The following submission was written by a member of the National Unity Government. For safety reasons the author has requested anonymity. This is the latest essay in a series of reflections, and the first submission can be read here.

The decision to not expel or rein in known and documented criminals is immoral, it flies in the face of the NUG’s stated values, and it undermines the revolution strategically.

In light of this, we should be deeply concerned that the motto of the revolution has become အလှည့်ကျ မနွဲ့စတမ်း (“now it's our turn”). Many on social media and many within the revolution have echoed this sentiment. That just as the military has brutalised and violated Myanmar for decades, now the revolution has the moral right to do unto the military as the military did unto their families and communities. The simple fact of the matter is that while many revel in the sight of Tatmadaw soldiers being killed and beaten, these acts are what drives new recruits to violent pro-junta paramilitaries, and prolongs the revolution.

We can accept that war is, by its very nature, a dark and grotesque thing, loathsome and detestable to humanity. The fact that war crimes are being committed, regardless of who the perpetrators are, is horrific, but it is an inevitable consequence of the continuation of this bloody conflict. The best cure for war crimes is a swift and decisive end to the war.

However this cannot and must not excuse inaction on the part of the leadership of the PDF, EAO's, or the NUG itself in response to war crimes. There is a long standing custom in Burmese politics to initially ignore issues when they arise. When the people will no longer accept ignorance, the issue must be denied. When the people will no longer accept denial, the issue must be downplayed. When the people are angry, blame must be shifted, and when the people demand answers, their very motivations must be called into question. A public figure should remain aloof of public concerns, and the public should not be so presumptuous as to involve itself in political affairs. And above all, under no circumstances must a public figure accept or admit error.
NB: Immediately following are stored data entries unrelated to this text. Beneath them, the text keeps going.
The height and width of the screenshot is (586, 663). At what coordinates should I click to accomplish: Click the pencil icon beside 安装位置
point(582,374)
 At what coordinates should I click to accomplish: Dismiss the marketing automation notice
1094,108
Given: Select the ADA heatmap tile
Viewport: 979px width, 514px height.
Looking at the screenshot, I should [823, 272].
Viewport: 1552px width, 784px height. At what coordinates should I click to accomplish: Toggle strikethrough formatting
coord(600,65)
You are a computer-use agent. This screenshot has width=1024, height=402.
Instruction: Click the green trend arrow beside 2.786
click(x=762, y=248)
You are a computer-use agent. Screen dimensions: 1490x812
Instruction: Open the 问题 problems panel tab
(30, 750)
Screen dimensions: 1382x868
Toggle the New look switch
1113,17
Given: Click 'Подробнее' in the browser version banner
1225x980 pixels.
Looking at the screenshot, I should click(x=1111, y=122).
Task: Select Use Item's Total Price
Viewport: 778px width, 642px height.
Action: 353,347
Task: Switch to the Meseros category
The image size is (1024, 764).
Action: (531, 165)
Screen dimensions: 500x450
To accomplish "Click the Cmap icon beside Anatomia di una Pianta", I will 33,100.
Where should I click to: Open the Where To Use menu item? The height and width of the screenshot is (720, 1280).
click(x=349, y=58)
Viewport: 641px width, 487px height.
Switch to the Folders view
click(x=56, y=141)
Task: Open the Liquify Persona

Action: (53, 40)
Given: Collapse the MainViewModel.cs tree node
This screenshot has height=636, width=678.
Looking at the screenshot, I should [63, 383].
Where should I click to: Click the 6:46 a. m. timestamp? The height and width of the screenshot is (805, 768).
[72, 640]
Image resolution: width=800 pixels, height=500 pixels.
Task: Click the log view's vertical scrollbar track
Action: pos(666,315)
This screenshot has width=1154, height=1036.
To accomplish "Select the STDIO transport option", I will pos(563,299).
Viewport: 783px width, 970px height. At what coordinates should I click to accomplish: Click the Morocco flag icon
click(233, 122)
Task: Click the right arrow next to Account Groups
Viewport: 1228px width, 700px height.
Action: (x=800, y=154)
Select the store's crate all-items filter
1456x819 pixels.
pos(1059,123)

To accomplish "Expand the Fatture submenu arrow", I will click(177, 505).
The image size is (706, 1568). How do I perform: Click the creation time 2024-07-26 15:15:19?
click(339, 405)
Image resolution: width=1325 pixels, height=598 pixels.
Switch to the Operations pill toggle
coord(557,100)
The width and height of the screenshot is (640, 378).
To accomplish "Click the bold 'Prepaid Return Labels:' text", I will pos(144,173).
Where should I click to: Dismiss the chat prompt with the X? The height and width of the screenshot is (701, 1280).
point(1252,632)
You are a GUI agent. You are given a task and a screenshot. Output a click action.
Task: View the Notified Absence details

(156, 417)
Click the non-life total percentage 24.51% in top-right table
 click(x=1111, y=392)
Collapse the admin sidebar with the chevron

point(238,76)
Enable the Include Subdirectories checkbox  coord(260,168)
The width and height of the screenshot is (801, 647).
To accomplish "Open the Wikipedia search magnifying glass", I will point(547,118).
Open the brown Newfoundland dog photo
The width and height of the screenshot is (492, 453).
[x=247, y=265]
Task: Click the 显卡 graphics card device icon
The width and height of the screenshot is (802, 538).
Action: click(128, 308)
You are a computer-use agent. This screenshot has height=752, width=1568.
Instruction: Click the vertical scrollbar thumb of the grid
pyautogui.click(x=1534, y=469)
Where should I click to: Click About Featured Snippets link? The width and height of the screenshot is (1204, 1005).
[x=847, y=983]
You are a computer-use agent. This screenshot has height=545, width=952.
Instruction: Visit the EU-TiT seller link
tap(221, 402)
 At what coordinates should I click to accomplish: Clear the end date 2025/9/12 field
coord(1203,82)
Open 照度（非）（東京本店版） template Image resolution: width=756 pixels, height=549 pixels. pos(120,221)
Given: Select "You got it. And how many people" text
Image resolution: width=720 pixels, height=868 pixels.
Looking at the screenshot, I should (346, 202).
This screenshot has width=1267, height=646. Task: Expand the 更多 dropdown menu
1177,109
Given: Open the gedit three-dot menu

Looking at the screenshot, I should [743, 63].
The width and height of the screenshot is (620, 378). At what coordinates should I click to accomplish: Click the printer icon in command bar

It is unfortunate that this mentality, to some extent, continues to pervade the upper echelons of the NUG and indeed much of Myanmar society itself. The people as a whole must demand better from their government. This is after all, the very purpose of democracy. And those who do raise their voices, must be able to do so without fear of being labelled dalan or accused of undermining the revolution. We cannot succeed if we cannot be honest with ourselves. If we cannot stand by our principles.

Investigations which lead to no action, a general silence in the fact of mounting evidence, and the lack of capacity or will to remove known criminals from positions of power and leadership are all inexcusable failures of the highest order. A commander in a time of war must make decisions between bad and worse. It is an unenviable position. But the decision to not expel or rein in known and documented criminals is immoral, it flies in the face of the NUG's stated values, and it undermines the revolution strategically. Far more must be done to openly acknowledge crimes when they have occurred, to admit fault, to censure and condemn criminals, and to lay out a clear and transparent road map for justice. Far more must be done by people to engage with and to put pressure on the NUG and their allies. Far more must be done by all to call out and condemn war crimes – no matter who commits them. Only in this way can the SAC's global strategy be preempted, only in this way can the revolution continue to fight for genuine principles of justice and freedom, only in this way can we hope to win the support of the international community, and only in this way can we hope for a decisive and imminent victory.